Задания:
a – Повторите без изменений фрагмент статьи о стихотворении Лермонтова, начиная со слов "Быстрей огонь их" и заканчивая словами "все строки стихотворения.".
b – Каким, согласно статье о стихотворении Лермонтова, Томашевский назвал стиль стихотворения «Смерть поэта»?

Исходный текст:
□ □ □ □ □

Соломон Воложин | О лермонтовском плохом одном стихотворении
Я б не посмел, что-то у Лермонтова назвать плохим, если б не авторитет Вейдле. Этот автор ввёл понятие звукосмысла и сумел меня убедить, что это не ерунда, хоть и обладает это короткодействием, так сказать. То есть не имеет – прямого, во всяком случае – отношения к художественному смыслу целого произведения. Попутно Вейдле вводит отличие значения от смысла. Значение – то, что от языка. Сухое. Словарное. Грамматическое. А смысл – добавочное к значению. Едва ли не каждый раз оригинальное. Потому «едва ли», что, например, в европейских языках звуки «у» и «и» имеют этот добавочный смысл. У «у» – что-то угрюмое, угрожающее, грустное и т.п. У «и» – нечто противоположное.
Вейдле прицепился, что у Лермонтова не чувствуется этой смысловой добавки в слове «Грузия».
Не плачь, не плачь, мое дитя,
Не стоит он безумной муки.
Верь, он ласкал тебя шутя,
Верь, он любил тебя от скуки!
И мало ль в Грузии у нас
Прекрасных юношей найдется?
Быстрей огонь их черных глаз,
И черный ус их лучше вьется!
Из дальней, чуждой стороны
Он к нам заброшен был судьбою;
Он ищет славы и войны,
И что ж он мог найти с тобою?
Тебя он золотом дарил,
Клялся, что вечно не изменит,
Он ласки дорого ценил –
Но слез твоих он не оценит!
1841
Мне пришлось сдаться, когда Вейдле показал, что вопросительность предложения («И мало ль» сразу ж заявляет о вопросительности) настолько довлеет, что ничто добавочное не может зазвучать.
А вопросительность (и также восклицательность, кавычки и скобки) есть то интонирование, которое принадлежит языку (тому, что связано со значением, а не смыслом, который добавочен). То есть простая вопросительность суха. То есть, не поэтична. И в произведении Лермонтова 5 вопросительных и восклицательных предложения, занимающих чуть не все строки стихотворения.
И как-то веришь Вейдле, что даже если усиленно проукать все «у» 1-й строфы (их целых 10 вместе с «ю»), то ничего к значению слов не добавится.
А есть у Лермонтова давно известный мне художественный изъян (который никем изъяном не считается, но, я думаю, зря) – стихотворная публицистика. Я её не считаю даже и произведением искусства. За полную осознанность. По-моему художественно только то, что рождено от подсознательного идеала. Ничего такого нет в его «Смерть поэта». Не хочется это стихотворение относить даже к произведениям прикладного искусства (призванным усиливать знаемые переживания, тут – гнева на светское окружение Пушкина). Томашевский (боюсь, что подспудно, из уважения к имени, назвал стиль этого стихотворения ораторским), и все за ним то повторяют одобрительно. А я не могу – утрировано принципиален.

□ □ □ □ □

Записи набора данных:
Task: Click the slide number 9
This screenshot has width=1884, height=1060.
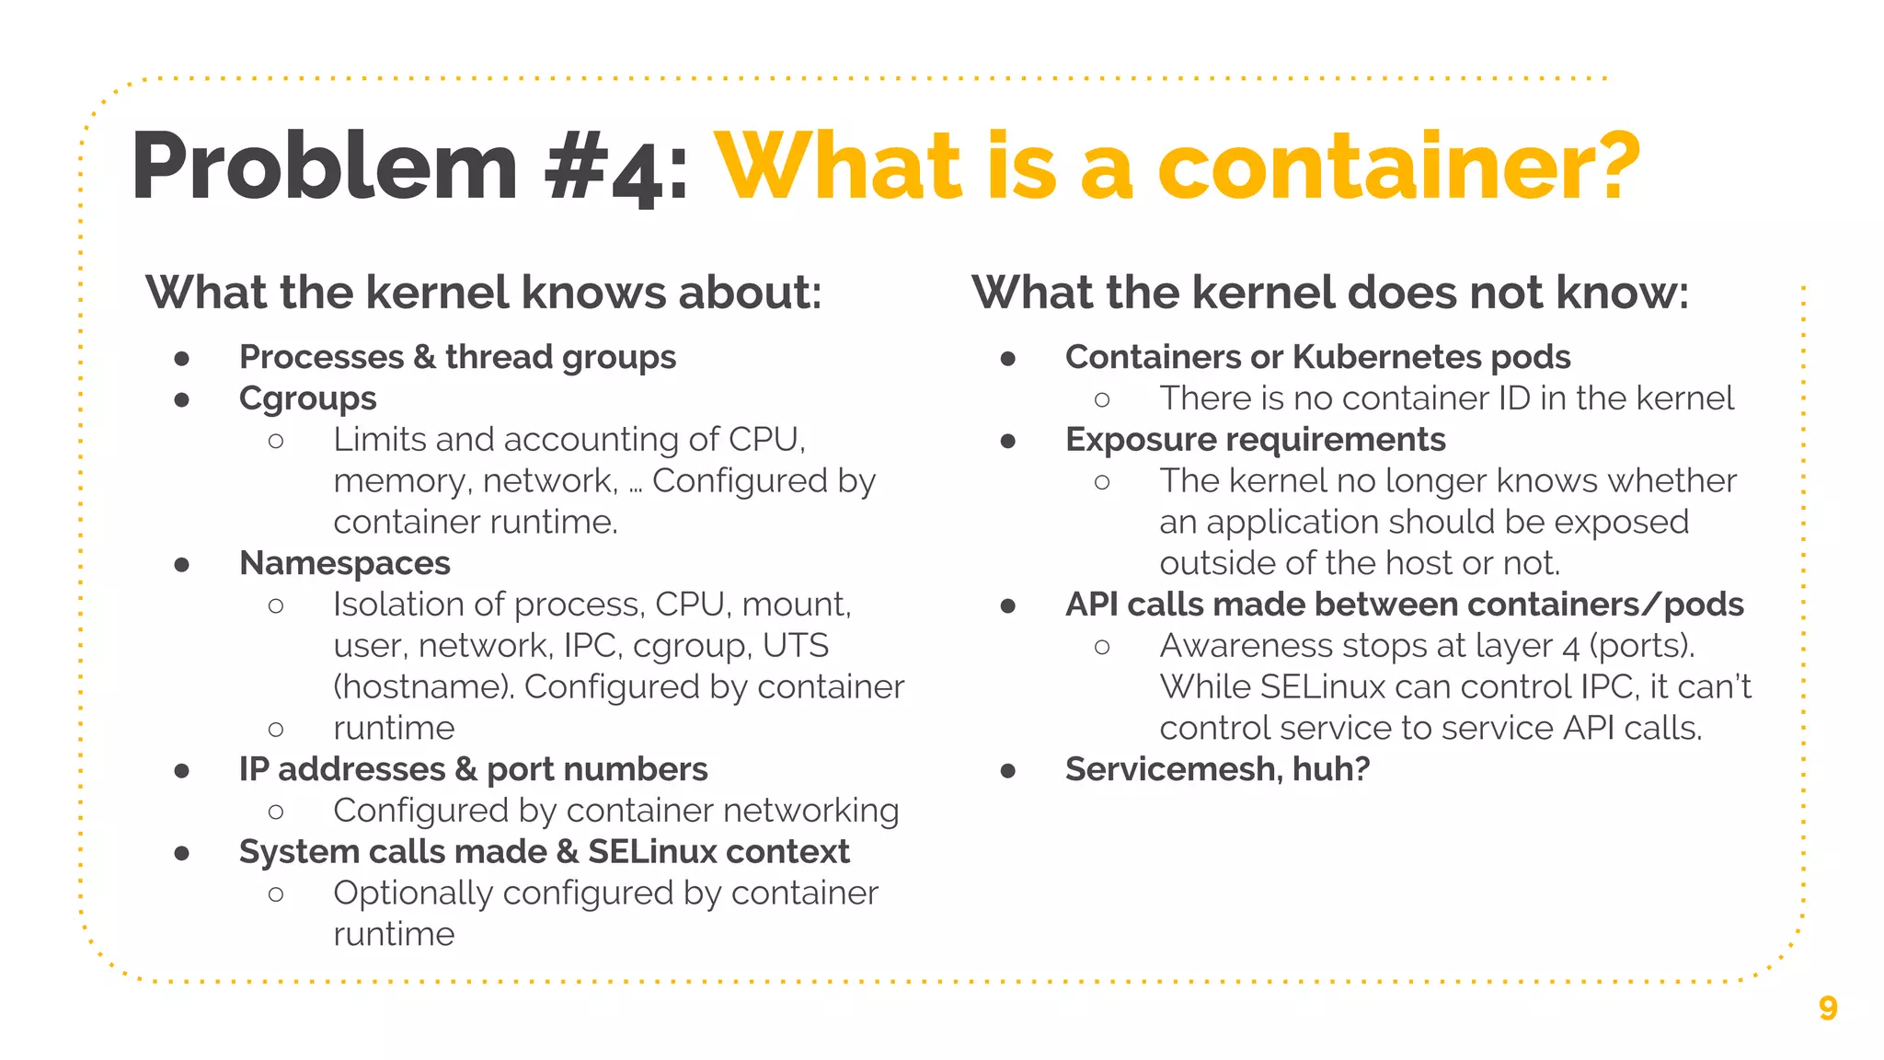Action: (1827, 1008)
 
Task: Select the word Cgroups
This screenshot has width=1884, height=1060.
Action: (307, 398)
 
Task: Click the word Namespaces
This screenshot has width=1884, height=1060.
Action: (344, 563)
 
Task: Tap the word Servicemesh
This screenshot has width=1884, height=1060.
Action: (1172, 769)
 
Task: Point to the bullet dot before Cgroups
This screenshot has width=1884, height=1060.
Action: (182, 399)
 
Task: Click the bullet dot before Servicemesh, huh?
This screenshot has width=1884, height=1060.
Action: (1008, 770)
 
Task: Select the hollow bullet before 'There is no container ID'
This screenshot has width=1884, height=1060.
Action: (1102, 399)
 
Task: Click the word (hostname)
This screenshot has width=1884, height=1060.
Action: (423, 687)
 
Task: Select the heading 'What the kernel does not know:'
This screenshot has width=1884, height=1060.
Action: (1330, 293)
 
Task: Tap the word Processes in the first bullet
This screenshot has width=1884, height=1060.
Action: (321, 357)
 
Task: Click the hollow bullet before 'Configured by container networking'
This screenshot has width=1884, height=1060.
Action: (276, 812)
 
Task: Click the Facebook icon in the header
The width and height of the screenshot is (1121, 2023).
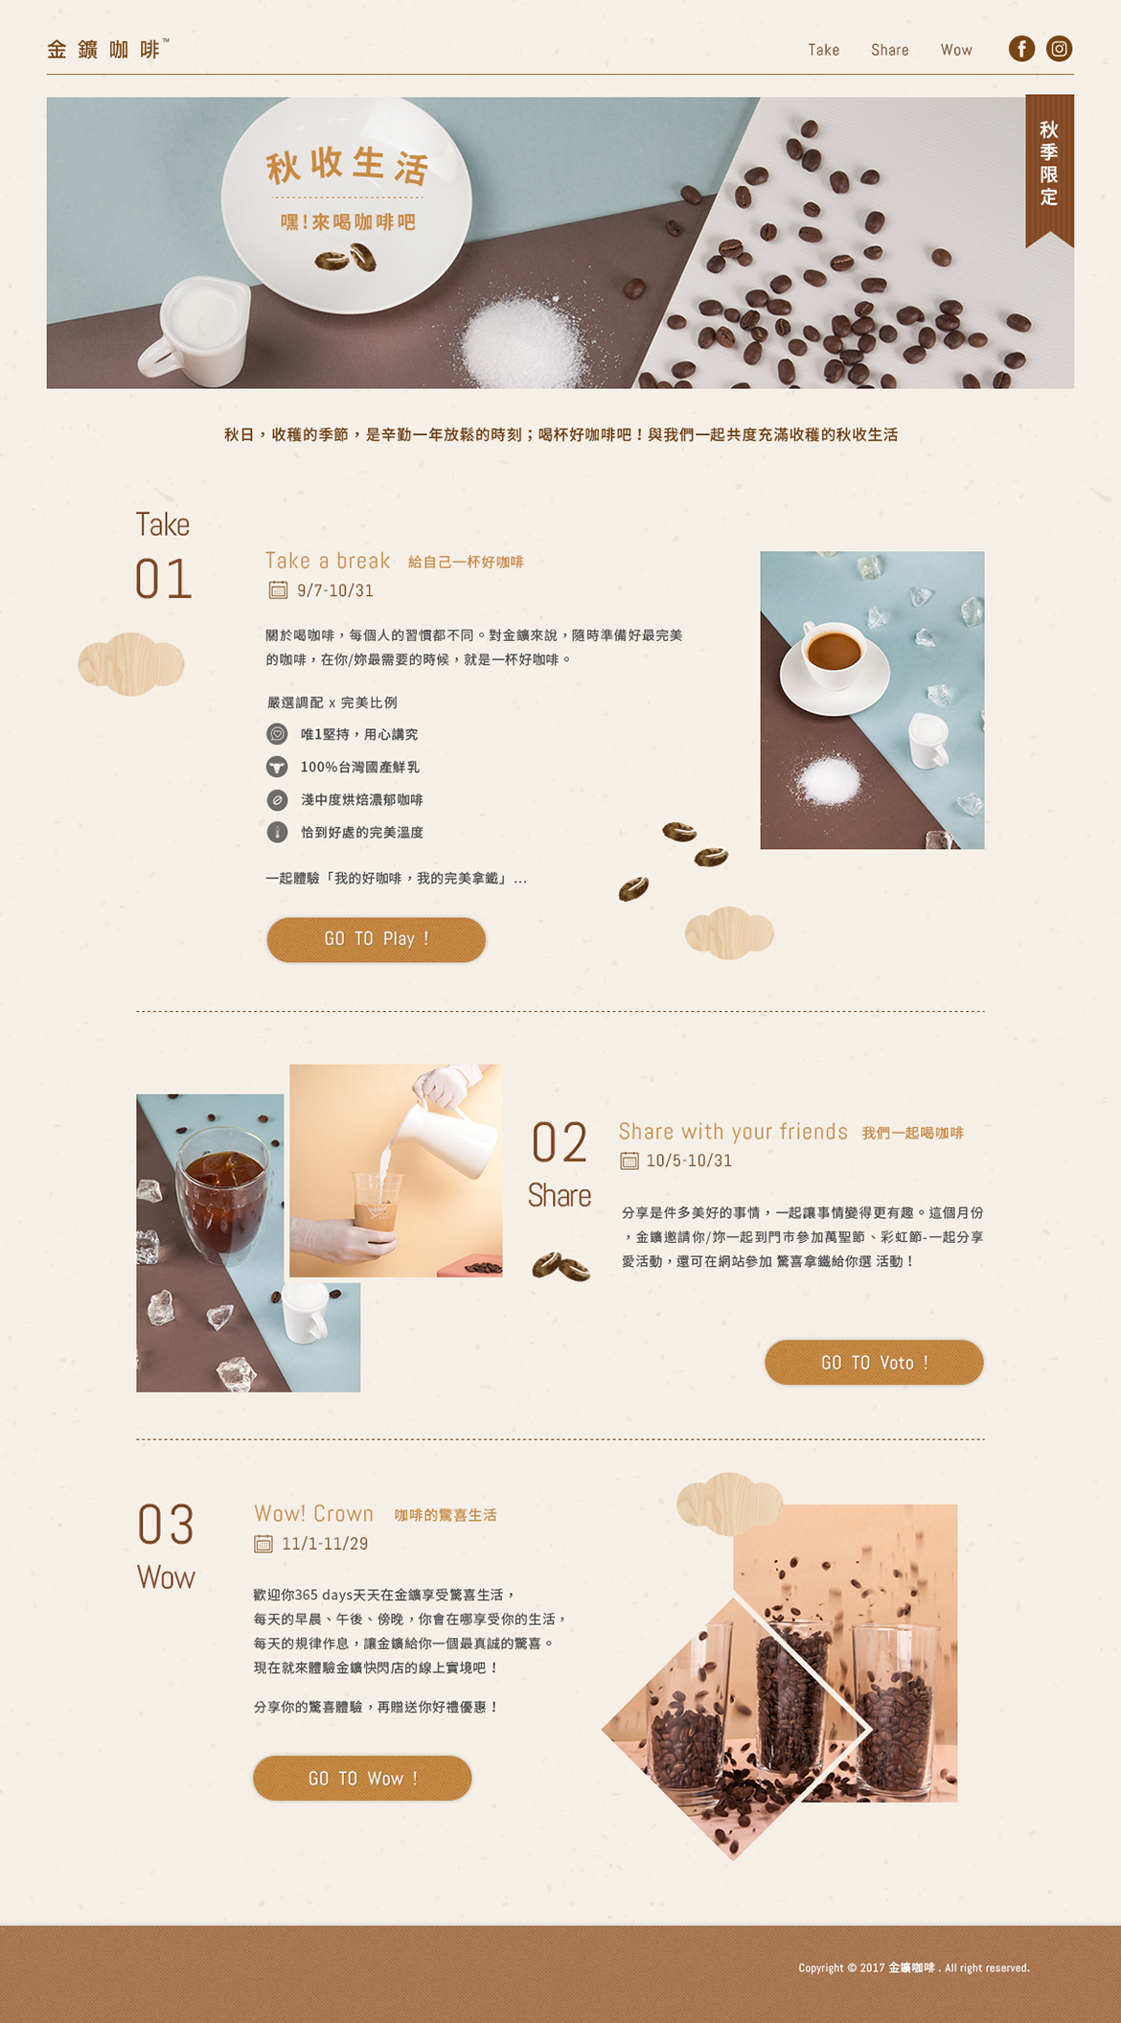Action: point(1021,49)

□ □ □ □ □

Ответы на задания:
a –
Быстрей огонь их черных глаз,
И черный ус их лучше вьется!
Из дальней, чуждой стороны
Он к нам заброшен был судьбою;
Он ищет славы и войны,
И что ж он мог найти с тобою?
Тебя он золотом дарил,
Клялся, что вечно не изменит,
Он ласки дорого ценил –
Но слез твоих он не оценит!
1841
Мне пришлось сдаться, когда Вейдле показал, что вопросительность предложения («И мало ль» сразу ж заявляет о вопросительности) настолько довлеет, что ничто добавочное не может зазвучать.
А вопросительность (и также восклицательность, кавычки и скобки) есть то интонирование, которое принадлежит языку (тому, что связано со значением, а не смыслом, который добавочен). То есть простая вопросительность суха. То есть, не поэтична. И в произведении Лермонтова 5 вопросительных и восклицательных предложения, занимающих чуть не все строки стихотворения.

b – Ораторским.